SOURCE DATA below:

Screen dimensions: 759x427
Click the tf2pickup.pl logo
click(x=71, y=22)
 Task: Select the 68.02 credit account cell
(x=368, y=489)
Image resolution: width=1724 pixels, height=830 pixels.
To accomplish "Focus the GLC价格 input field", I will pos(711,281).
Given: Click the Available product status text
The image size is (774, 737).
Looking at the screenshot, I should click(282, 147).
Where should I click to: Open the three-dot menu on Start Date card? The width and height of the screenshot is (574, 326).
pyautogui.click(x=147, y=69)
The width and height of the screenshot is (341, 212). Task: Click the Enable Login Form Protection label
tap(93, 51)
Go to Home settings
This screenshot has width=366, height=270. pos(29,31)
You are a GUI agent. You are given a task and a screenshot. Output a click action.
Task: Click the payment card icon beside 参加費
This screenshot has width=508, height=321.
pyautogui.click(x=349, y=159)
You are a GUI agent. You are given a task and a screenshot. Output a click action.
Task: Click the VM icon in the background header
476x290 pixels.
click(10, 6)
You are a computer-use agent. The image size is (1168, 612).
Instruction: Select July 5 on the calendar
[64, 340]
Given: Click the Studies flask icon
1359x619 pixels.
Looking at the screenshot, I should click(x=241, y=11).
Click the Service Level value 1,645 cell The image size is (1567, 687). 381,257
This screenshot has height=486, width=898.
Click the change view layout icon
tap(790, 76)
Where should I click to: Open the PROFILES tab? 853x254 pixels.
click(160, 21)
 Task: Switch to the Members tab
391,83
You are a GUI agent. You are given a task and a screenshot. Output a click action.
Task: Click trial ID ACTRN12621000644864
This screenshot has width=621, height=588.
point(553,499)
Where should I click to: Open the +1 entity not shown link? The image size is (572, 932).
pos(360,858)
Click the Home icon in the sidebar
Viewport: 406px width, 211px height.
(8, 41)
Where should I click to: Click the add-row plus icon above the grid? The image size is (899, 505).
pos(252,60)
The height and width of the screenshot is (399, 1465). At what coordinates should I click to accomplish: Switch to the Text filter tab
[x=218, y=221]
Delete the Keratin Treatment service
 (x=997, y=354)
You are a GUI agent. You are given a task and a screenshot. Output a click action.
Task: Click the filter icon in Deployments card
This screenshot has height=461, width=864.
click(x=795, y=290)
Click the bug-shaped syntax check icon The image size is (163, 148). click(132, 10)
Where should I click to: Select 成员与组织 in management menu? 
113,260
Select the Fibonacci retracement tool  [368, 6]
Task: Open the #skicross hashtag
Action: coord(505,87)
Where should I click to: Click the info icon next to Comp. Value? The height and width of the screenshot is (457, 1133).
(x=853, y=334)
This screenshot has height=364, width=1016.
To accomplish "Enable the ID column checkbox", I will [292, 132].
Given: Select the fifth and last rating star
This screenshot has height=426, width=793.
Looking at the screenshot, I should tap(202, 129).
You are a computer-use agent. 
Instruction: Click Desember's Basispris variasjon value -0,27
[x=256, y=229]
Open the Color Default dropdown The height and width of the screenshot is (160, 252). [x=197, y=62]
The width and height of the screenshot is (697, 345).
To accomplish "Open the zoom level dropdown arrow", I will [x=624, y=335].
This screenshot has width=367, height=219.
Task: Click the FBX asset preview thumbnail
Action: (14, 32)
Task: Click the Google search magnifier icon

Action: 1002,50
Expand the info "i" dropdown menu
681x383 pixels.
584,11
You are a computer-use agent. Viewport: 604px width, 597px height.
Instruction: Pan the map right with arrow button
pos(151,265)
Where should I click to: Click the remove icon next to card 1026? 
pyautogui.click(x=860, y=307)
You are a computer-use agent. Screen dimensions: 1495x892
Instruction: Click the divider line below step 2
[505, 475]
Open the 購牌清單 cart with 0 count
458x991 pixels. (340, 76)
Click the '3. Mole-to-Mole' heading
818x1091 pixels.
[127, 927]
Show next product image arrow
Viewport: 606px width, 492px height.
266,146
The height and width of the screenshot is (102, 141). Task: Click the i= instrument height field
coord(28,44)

End of SOURCE DATA.

> **WHAT IS EXPECTED**
Retype all the material exactly, missing nothing.

> **EXERCISE OUTPUT**
Screen dimensions: 759x427
Click the tf2pickup.pl logo
click(x=71, y=22)
 Task: Select the 68.02 credit account cell
(x=368, y=489)
Image resolution: width=1724 pixels, height=830 pixels.
To accomplish "Focus the GLC价格 input field", I will pos(711,281).
Given: Click the Available product status text
The image size is (774, 737).
Looking at the screenshot, I should click(282, 147).
Where should I click to: Open the three-dot menu on Start Date card? The width and height of the screenshot is (574, 326).
pyautogui.click(x=147, y=69)
The width and height of the screenshot is (341, 212). Task: Click the Enable Login Form Protection label
tap(93, 51)
Go to Home settings
This screenshot has width=366, height=270. pos(29,31)
You are a GUI agent. You are given a task and a screenshot. Output a click action.
Task: Click the payment card icon beside 参加費
This screenshot has width=508, height=321.
pyautogui.click(x=349, y=159)
You are a GUI agent. You are given a task and a screenshot. Output a click action.
Task: Click the VM icon in the background header
476x290 pixels.
click(10, 6)
You are a computer-use agent. The image size is (1168, 612).
Instruction: Select July 5 on the calendar
[64, 340]
Given: Click the Studies flask icon
1359x619 pixels.
Looking at the screenshot, I should click(x=241, y=11).
Click the Service Level value 1,645 cell The image size is (1567, 687). 381,257
This screenshot has height=486, width=898.
Click the change view layout icon
tap(790, 76)
Where should I click to: Open the PROFILES tab? 853x254 pixels.
click(160, 21)
 Task: Switch to the Members tab
391,83
You are a GUI agent. You are given a task and a screenshot. Output a click action.
Task: Click trial ID ACTRN12621000644864
This screenshot has width=621, height=588.
point(553,499)
Where should I click to: Open the +1 entity not shown link? The image size is (572, 932).
pos(360,858)
Click the Home icon in the sidebar
Viewport: 406px width, 211px height.
(8, 41)
Where should I click to: Click the add-row plus icon above the grid? The image size is (899, 505).
pos(252,60)
The height and width of the screenshot is (399, 1465). At what coordinates should I click to accomplish: Switch to the Text filter tab
[x=218, y=221]
Delete the Keratin Treatment service
 (x=997, y=354)
You are a GUI agent. You are given a task and a screenshot. Output a click action.
Task: Click the filter icon in Deployments card
This screenshot has height=461, width=864.
click(x=795, y=290)
Click the bug-shaped syntax check icon The image size is (163, 148). click(132, 10)
Where should I click to: Select 成员与组织 in management menu? 
113,260
Select the Fibonacci retracement tool  [368, 6]
Task: Open the #skicross hashtag
Action: coord(505,87)
Where should I click to: Click the info icon next to Comp. Value? The height and width of the screenshot is (457, 1133).
(x=853, y=334)
This screenshot has height=364, width=1016.
To accomplish "Enable the ID column checkbox", I will [292, 132].
Given: Select the fifth and last rating star
This screenshot has height=426, width=793.
Looking at the screenshot, I should tap(202, 129).
You are a computer-use agent. 
Instruction: Click Desember's Basispris variasjon value -0,27
[x=256, y=229]
Open the Color Default dropdown The height and width of the screenshot is (160, 252). [x=197, y=62]
The width and height of the screenshot is (697, 345).
To accomplish "Open the zoom level dropdown arrow", I will [x=624, y=335].
This screenshot has width=367, height=219.
Task: Click the FBX asset preview thumbnail
Action: (14, 32)
Task: Click the Google search magnifier icon

Action: 1002,50
Expand the info "i" dropdown menu
681x383 pixels.
584,11
You are a computer-use agent. Viewport: 604px width, 597px height.
Instruction: Pan the map right with arrow button
pos(151,265)
Where should I click to: Click the remove icon next to card 1026? 
pyautogui.click(x=860, y=307)
You are a computer-use agent. Screen dimensions: 1495x892
Instruction: Click the divider line below step 2
[505, 475]
Open the 購牌清單 cart with 0 count
458x991 pixels. (340, 76)
Click the '3. Mole-to-Mole' heading
818x1091 pixels.
[127, 927]
Show next product image arrow
Viewport: 606px width, 492px height.
266,146
The height and width of the screenshot is (102, 141). Task: Click the i= instrument height field
coord(28,44)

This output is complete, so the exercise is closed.